*** Opening Data provided ***
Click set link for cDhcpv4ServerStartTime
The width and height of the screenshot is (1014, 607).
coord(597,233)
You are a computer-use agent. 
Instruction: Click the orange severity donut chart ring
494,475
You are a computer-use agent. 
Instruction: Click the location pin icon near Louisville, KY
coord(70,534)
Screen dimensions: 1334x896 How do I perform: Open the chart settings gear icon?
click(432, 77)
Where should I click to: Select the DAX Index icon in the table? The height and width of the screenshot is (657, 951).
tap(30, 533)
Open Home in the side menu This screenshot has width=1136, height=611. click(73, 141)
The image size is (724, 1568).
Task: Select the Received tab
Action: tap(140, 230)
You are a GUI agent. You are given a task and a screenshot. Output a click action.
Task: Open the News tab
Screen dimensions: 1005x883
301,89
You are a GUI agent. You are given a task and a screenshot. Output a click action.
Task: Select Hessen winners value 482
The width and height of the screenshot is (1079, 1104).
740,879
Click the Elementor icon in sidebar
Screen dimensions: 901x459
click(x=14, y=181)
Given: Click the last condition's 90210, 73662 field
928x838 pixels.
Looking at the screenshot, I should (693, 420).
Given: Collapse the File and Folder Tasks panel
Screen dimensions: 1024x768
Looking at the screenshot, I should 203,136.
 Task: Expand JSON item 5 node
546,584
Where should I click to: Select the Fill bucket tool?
*** Closing Data provided ***
*What this task involves*: Restate word for word only the lines above from the line containing "Open Home in" to the line containing "Given: Collapse the", both of them included.

*Exercise output*:
Open Home in the side menu This screenshot has width=1136, height=611. click(73, 141)
The image size is (724, 1568).
Task: Select the Received tab
Action: tap(140, 230)
You are a GUI agent. You are given a task and a screenshot. Output a click action.
Task: Open the News tab
Screen dimensions: 1005x883
301,89
You are a GUI agent. You are given a task and a screenshot. Output a click action.
Task: Select Hessen winners value 482
The width and height of the screenshot is (1079, 1104).
740,879
Click the Elementor icon in sidebar
Screen dimensions: 901x459
click(x=14, y=181)
Given: Click the last condition's 90210, 73662 field
928x838 pixels.
Looking at the screenshot, I should (693, 420).
Given: Collapse the File and Folder Tasks panel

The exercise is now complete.